In 1964, such a prevailing climate of anxiety and authoritarian over-reaction, it seemed opportune to mount a project to try to gather some facts during the Beatles forthcoming visit to Wellington, N.Z. The project was designed as an Honours Class exercise in Clinical Psychology as an exercise in applied research, and for that later it was especially commended by psychologists in Britain (cf.Taylor, 1992) – although still not replicated independently (Taylor, 2014).

The seminal study

Initially the plan was to make observations of people who displayed extreme reactions to the Beatles in strategic places such as the airport, outside their hotel, and at a concert, seek their co-operation for interviews later to provide demographic data, indicators of social conformity, patterns of personality, and measures of any prevailing clinical symptomatology they might have. An interview with John Lennon was to follow, plus attendance at a live concert to gain first-hand experience of the proclaimed maelstrom of disorder.

In practice the plan had to be changed, because the crowds were too crowded to allow the student-observers to move about freely to identify a sufficient number of potential participants, (with only 10 of the 85 identified keeping their follow-up appointments). However, because teen-agers everywhere were substantially to the fore, on the advice of school-teachers, entire classes of respondents were recruited from a socio-economic spread of four colleges and another that trained teachers – giving a total of 336 participants aged between 15 and 20, 

The results found Beatlemania to be primarily a reaction of adolescent females to the considerable direct and indirect musical, psychological, social and commercial pressures placed on them (cf. Taylor, 1966; 1968 for details). The most affected were younger, more gregarious, assertive, active, worrying, excitable and inclined towards emotional instability than their counterparts: but they presented no evidence of clinical hysteria, acute emotional instability, nor social deviance. Nor had any been sufficiently disturbed over the intervening weeks since the arrival of the Beatles to require professional referral.

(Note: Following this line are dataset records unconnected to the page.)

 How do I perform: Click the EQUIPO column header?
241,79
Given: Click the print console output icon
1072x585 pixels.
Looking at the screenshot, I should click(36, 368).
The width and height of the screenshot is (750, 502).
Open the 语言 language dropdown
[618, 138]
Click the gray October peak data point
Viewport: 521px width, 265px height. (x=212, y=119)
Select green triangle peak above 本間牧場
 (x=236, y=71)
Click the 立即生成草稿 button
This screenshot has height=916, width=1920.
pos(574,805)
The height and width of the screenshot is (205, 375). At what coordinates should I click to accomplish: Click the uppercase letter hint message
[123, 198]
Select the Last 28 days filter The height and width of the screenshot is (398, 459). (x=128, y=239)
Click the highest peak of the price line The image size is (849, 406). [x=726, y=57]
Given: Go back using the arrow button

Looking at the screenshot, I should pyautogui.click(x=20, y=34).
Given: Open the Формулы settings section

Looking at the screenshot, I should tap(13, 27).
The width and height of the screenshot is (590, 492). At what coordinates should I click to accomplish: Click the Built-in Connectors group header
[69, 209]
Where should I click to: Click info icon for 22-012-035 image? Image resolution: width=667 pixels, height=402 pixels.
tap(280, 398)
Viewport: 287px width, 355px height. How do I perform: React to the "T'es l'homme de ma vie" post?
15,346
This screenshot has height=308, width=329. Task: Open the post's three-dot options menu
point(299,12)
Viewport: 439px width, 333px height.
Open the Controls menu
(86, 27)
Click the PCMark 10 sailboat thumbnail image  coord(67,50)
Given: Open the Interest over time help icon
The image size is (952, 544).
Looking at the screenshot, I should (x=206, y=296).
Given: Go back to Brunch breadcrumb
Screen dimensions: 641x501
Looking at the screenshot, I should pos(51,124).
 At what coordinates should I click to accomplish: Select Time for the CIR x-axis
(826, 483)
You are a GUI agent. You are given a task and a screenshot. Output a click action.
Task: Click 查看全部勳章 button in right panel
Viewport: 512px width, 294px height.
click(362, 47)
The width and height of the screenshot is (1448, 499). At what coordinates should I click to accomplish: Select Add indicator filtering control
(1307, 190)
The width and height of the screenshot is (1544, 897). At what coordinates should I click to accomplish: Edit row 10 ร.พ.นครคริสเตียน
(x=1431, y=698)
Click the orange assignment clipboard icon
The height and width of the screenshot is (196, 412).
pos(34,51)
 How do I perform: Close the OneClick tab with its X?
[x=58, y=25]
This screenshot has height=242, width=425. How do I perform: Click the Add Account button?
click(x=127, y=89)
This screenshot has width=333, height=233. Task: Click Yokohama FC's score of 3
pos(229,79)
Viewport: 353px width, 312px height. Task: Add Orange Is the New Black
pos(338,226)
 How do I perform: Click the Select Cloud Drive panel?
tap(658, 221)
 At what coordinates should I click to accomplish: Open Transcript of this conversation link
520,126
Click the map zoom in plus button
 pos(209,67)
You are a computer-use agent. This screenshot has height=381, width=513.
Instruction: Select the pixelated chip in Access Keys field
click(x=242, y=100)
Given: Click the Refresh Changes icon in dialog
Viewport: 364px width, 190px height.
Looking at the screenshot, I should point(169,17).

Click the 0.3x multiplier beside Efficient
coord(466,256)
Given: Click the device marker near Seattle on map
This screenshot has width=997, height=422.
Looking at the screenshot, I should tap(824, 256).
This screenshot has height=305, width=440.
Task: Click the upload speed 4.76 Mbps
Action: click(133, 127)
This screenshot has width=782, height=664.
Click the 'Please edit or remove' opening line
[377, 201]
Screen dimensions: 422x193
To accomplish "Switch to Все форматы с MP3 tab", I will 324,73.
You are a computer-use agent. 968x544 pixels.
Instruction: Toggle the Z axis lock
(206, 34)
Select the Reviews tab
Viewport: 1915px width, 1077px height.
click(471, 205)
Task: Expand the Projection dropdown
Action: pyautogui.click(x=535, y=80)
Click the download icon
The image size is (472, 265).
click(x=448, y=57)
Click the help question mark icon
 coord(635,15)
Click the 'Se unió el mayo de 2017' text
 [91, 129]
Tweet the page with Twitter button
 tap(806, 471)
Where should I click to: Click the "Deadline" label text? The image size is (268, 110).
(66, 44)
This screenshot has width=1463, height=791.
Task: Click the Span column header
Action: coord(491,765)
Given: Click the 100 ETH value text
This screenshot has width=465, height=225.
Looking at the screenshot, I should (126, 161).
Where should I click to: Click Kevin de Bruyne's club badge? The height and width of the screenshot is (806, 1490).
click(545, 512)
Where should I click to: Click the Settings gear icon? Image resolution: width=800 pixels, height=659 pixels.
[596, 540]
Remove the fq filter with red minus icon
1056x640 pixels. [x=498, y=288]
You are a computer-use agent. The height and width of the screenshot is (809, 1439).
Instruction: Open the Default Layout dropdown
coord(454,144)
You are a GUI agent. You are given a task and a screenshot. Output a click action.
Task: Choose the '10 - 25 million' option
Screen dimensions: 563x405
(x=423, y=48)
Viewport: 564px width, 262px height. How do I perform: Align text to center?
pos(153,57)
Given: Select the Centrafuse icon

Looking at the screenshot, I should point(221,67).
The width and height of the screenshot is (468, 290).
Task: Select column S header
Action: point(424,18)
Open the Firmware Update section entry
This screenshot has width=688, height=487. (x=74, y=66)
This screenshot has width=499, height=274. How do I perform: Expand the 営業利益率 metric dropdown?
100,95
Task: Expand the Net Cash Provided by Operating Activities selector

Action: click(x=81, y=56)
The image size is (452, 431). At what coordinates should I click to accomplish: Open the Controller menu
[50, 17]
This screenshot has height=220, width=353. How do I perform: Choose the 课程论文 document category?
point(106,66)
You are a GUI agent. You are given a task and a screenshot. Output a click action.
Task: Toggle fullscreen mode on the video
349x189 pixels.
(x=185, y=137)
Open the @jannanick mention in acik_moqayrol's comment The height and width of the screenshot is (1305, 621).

At the concert, for nearly two hours before the Beatles appeared to cap the proceedings, two cavorting bands in turn raised noise-levels to fever-pitch against a dazzling pyrotechnical display of coloured lights. Finally, sustained pandemonium broke out from the fusion of the pulsating rhythmic beat, and the socio-cultural importance and emotional arousal of the music and lyrics

On interview John Lennon confirmed the significance of the beat and the emotional focus of the lyrics on the target group of adolescent girls. He attributed the reaction produced in Hamburg to Germanic family discipline (although in my view the same would not explain its occurrence elsewhere) (cf. Taylor& O’Leary, 2015). 

Conclusion

The mass-audience reaction could be construed as reflecting a) a passing phase of personality development, b) the common need of every generation to seek independence from its forebears, and c) the need to participate in the creation of a less hidebound and militant but more loving society.It remains for the study to be replicated by organisations with less modest resources and a wider range of appropriate procedures than those that were available when the original study was undertaken. 

Conflict of Interest

The Author declared there is no conflict of interest.